President Franklin Delano Roosevelt declared the Monday after the attack:
“Yesterday, December 7th, 1941 — a date which will live in infamy — the United States of America was suddenly and deliberately attacked by naval and air forces of the Empire of Japan.”
The attack on Pearl Harbor was the oomph that helped push the US into World War II on the side of the Allies. But it was not the only factor, there were many more as well.
Not only did the Japanese launch an attack at Pearl Harbor that peaceful Sunday morning, but that same day attacked Guam, Wake Island, The Philippines, Malaysia, Thailand and Midway.
Eventually General Douglas MacArthur would utter the immortal words, “I shall return,” as he fled The Philippines as the Japanese occupied.
Thousands of American sailors and soldiers lost their lives that sleepy morning. Battleships still lie in rest in the harbor, the watery grave for American lives lost.

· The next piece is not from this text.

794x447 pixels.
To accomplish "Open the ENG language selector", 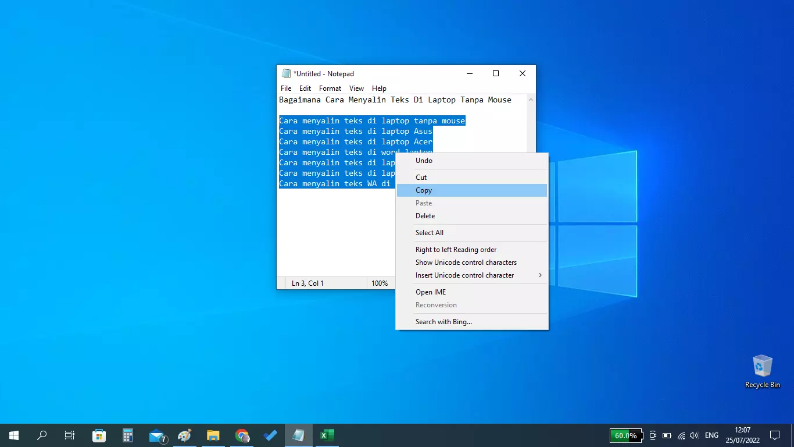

In recent years, commemoration of Pearl Harbor Day has seemed to fade. Perhaps in part it can be attributed to the fact that more and more of whom Tom Brokaw called, “The Greatest Generation“, die off. The memory of that tragic day begins to fade as well.
An article detailing 5 myths about Pearl Harbor at TwinCities.com from a few years ago noted:
The attack on Pearl Harbor awoke America from its isolationist slumber and bolstered its charge into the Pacific war, but it did not spur entry into the European war. That happened when Nazi Germany and fascist Italy declared war on the United States on Dec. 11, compelling Roosevelt to respond in kind – thus committing the United States to a world war.
From the Cornfield, I am hoping those who read this will stop and remember those sailors and soldiers whose lives were lost.
To “The Greatest Generation“, we salute your service, your action and how you kept the world “safe for democracy.”